New York (dpa) - People infected with HIV need better support in
protecting their rights not only to medicine but also to jobs, the
United Nations said ahead of World AIDS Day on Wednesday.
The World Health Organization said health, the AIDS-HIV
and human rights are inextricably linked and programmes to treat
people affected by the disease could be more effective if their human
rights were respected.
"The right to health is central to the HIV response," said
Margaret Chan, the WHO executive director.
"People living with HIV should not only enjoy their right to
health, but also their right to access crucial social services such
as education, employment, housing, social security and even asylum in
some cases," Chan said.
She said HIV-related stigma and discrimination also continued to
undermine the global HIV response.
Chan said the number of HIV-positive people - more than 33 million
worldwide as of 2009 - has stabilized in most regions of the world,
but antiretroviral treatment is available only to one-third of them.
Since it was first diagnosed in the 1980s, AIDS has claimed more
than 25 million lives.
WHO emphasized the effectiveness of preventing mother-to-child
transmission in HIV, but noted that only 53 per cent of pregnant
women living with HIV got such treatment last year.
The agency called for enacting laws and regulations that protect
HIV-patients' rights. For homosexual men, one of the high risk groups
for HIV transmission, the situation is particularly grim for seeking
treatment. Eighty countries still criminalize same-sex relationships,
and six countries apply the death penalty.

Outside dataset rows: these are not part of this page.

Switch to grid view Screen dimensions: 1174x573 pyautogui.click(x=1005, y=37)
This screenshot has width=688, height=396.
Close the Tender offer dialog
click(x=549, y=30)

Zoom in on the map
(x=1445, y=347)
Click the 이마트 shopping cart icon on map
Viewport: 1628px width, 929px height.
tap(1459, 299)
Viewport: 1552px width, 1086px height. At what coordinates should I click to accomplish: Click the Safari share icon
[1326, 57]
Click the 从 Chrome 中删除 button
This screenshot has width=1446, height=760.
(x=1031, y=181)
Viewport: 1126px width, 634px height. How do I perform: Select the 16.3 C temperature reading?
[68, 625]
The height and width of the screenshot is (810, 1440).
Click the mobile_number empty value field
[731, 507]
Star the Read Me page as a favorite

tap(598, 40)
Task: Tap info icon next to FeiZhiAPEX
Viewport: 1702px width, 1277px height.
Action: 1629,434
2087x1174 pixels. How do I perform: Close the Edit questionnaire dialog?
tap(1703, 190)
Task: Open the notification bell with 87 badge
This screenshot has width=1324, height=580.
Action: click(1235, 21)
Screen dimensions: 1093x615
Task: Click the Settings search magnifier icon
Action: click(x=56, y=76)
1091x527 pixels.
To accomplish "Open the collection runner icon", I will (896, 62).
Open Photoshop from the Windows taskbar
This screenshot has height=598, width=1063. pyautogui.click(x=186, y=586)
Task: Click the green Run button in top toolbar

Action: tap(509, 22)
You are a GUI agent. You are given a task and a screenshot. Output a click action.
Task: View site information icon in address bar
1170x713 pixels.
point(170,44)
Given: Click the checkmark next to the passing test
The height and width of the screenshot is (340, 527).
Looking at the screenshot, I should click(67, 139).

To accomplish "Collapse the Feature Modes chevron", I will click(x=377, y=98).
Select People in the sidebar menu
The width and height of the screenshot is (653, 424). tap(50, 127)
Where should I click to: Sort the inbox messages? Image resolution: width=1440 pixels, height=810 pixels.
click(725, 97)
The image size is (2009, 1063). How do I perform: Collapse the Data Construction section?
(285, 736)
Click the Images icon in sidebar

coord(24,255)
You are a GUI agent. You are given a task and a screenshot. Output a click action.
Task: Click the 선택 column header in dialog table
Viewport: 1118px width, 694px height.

More than 50 countries continued to restrict travels and residency
for HIV patients.
The UN Children's Fund said on the eve of World AIDS Day that it
is possible to achieve an AIDS-free generation if efforts are stepped
up for universal access to HIV prevention, treatment and social
protection.
UNICEF director general Anthony Lake said more should be done for
communities hardest hit by AIDS in sub-Sahara Africa, where an
estimated 1,000 babies are infected every day through mother-to-child
transmission.
Michel Sidibe, the head of the programme UN-AIDS, said about
370,000 children are born with HIV each year and each one of the
transmissions could have been prevented.
"We have to stop mothers from dying and babies from becoming
infected with HIV," Sidibe said. "That is why I have called for the
virtual elimination of mother-to-child transmission by 2015."